Une commission d’enquête parlementaire, parmi les six prévues lors de la session extraordinaire de l’Assemblée nationale du 10 août 2026, examine les irrégularités dans la gestion du programme « Un étudiant, un ordinateur ». Lancé en 2017 par le ministère de l’Enseignement supérieur, de la Recherche et de l’Innovation (MESRI), ce projet représente un investissement total d’environ 48 milliards de francs CFA. Dans les coulisses politiques et médiatiques sénégalaises, une question persiste : cette initiative vise-t-elle en réalité Abdourahmane Diouf, ancien ministre du MESRI ?
Un dossier aux racines anciennes
Les premières alertes remontent au 8 novembre 2025, lorsque le Premier ministre de l’époque, Ousmane Sonko, avait pointé du doigt des dysfonctionnements dans l’exécution de certains programmes éducatifs, dont la gestion était alors assurée par Abdourahmane Diouf. Ce dernier avait réagi en exigeant la création d’une commission d’enquête parlementaire pour éclaircir ces affaires, notamment concernant la construction de cinq lots universitaires, tout en partageant la responsabilité avec le Premier ministre. Même si aucun nom n’est explicitement cité dans l’arrêté de convocation, l’ombre de ces irrégularités plane sur une décennie de gestion ministérielle.
Le ministère a connu trois titulaires successifs en deux ans : Abdourahmane Diouf, Daouda Ngom, puis Boubacar Camara depuis juin 2026. La commission d’enquête, qui couvre la période 2017-2026, pourrait donc concerner plusieurs responsables politiques et techniques du MESRI, sans distinction.
Tensions politiques et hypothèses de règlement de comptes
Cette commission s’inscrit dans un climat de rivalité entre Ousmane Sonko et Abdourahmane Diouf. Ce dernier, ancien membre du parti Awalé et allié historique de la coalition au pouvoir, a rejoint le parti Kiiraay – Les Patriotes républicains, soutenu par le président Bassirou Diomaye Faye, marquant ainsi une rupture avec Pastef et son leader. Cette évolution politique alimente les spéculations sur un éventuel règlement de comptes derrière cette procédure parlementaire.

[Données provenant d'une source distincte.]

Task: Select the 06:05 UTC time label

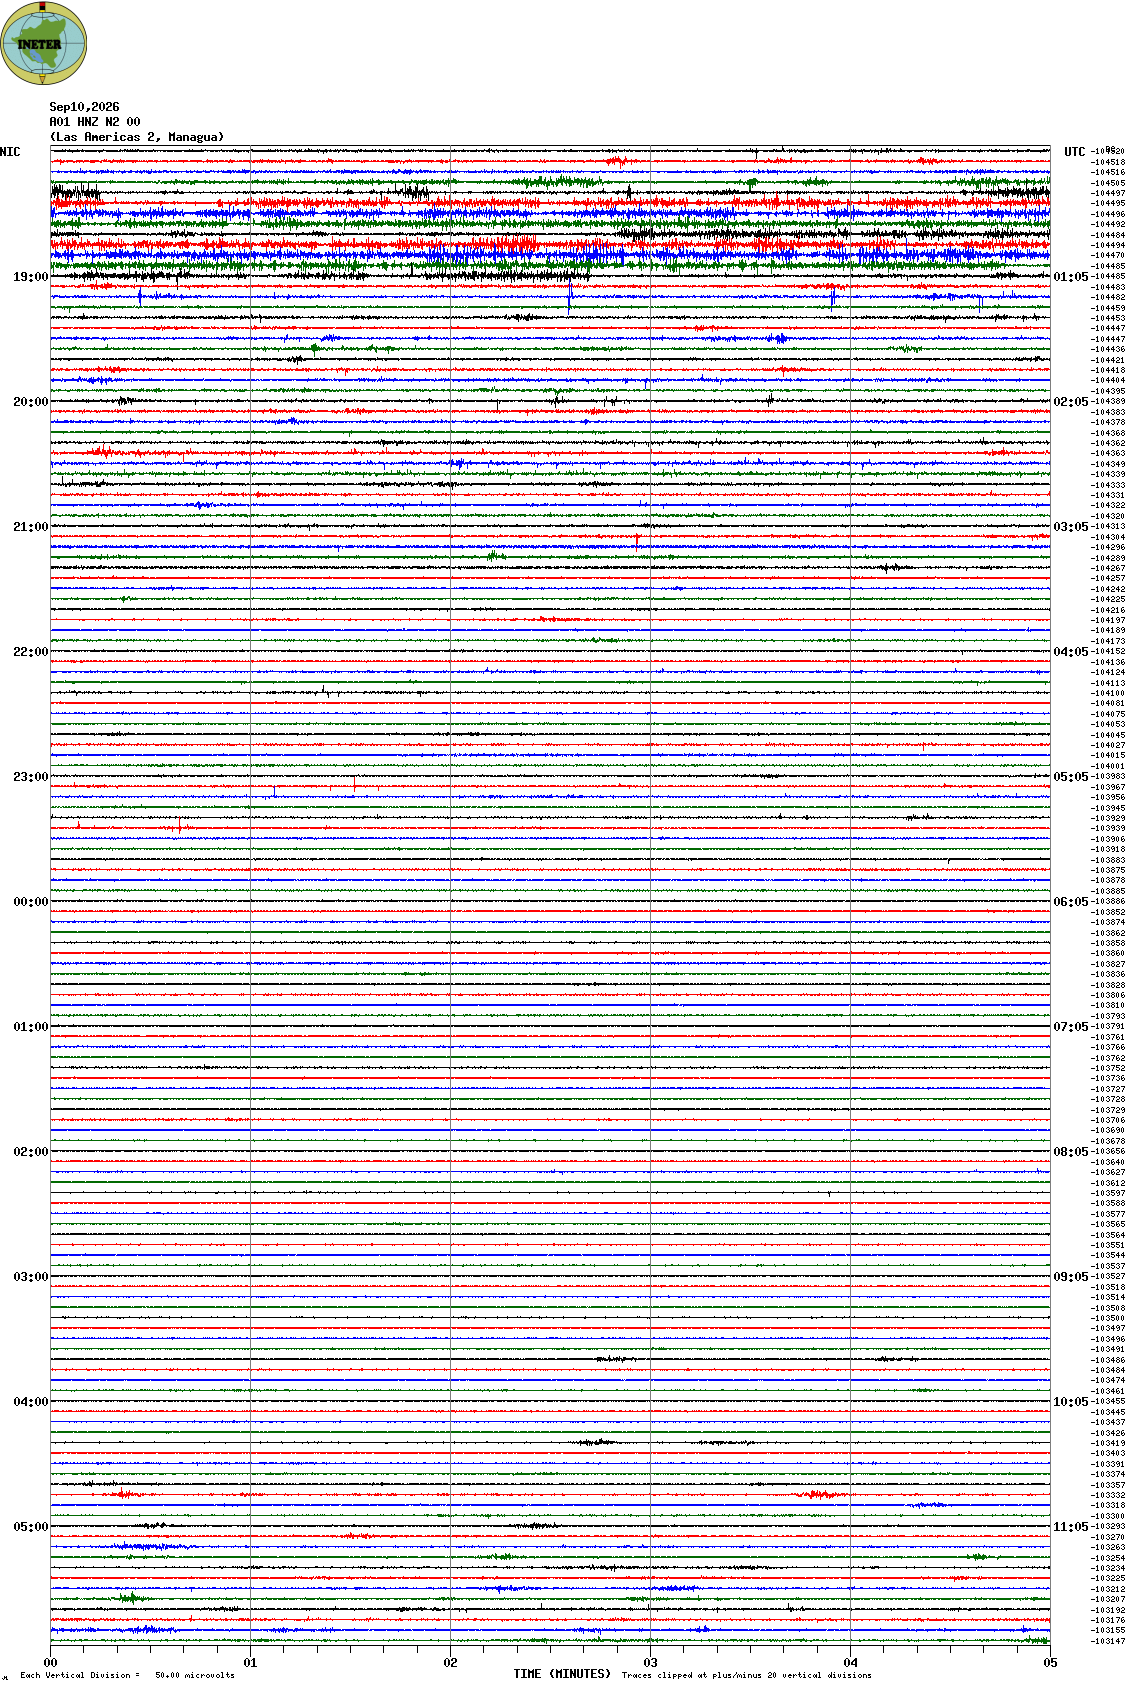Action: 1070,902
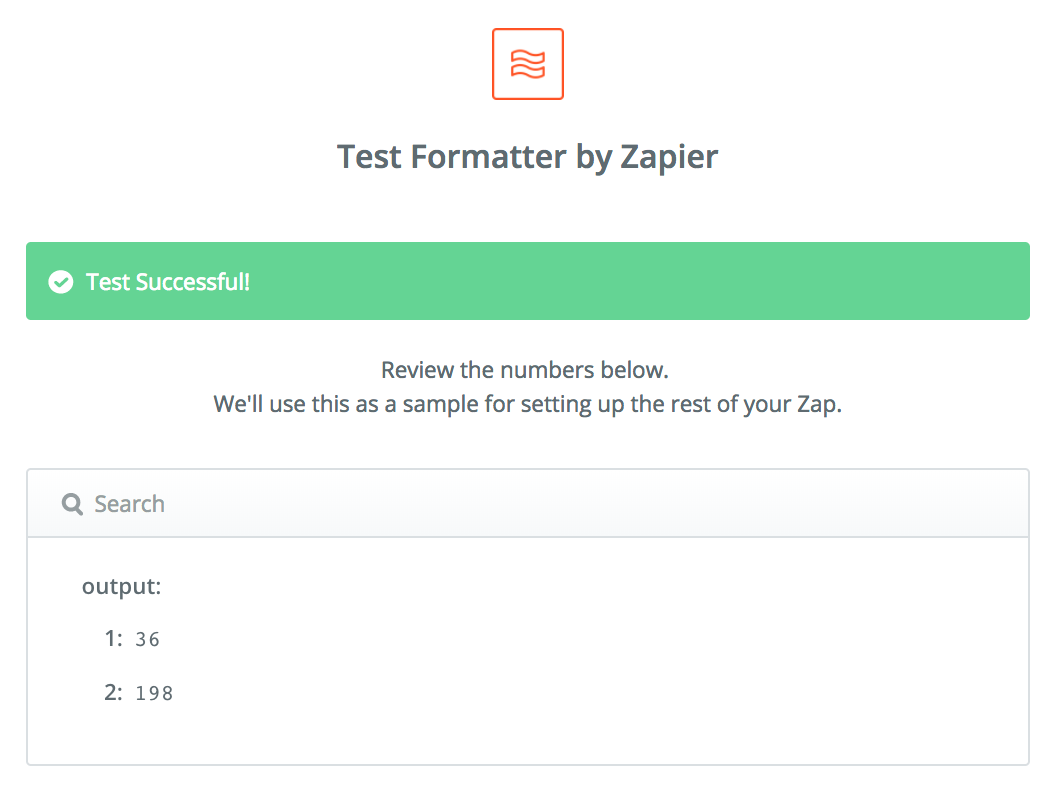Click the word Zapier in the heading
1056x792 pixels.
[x=669, y=157]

Bien que l’arrêté ne mentionne aucun nom, la concomitance entre le départ d’Abdourahmane Diouf de la mouvance présidentielle et la mise en place de cette commission interroge. Pour l’heure, aucun élément concret ne permet d’affirmer que Ousmane Sonko cherche à cibler spécifiquement son ancien collègue. Seuls les travaux et les conclusions de la commission, une fois rendues publiques, permettront d’établir les responsabilités exactes dans la gestion de ce programme évalué à 48 milliards de francs CFA.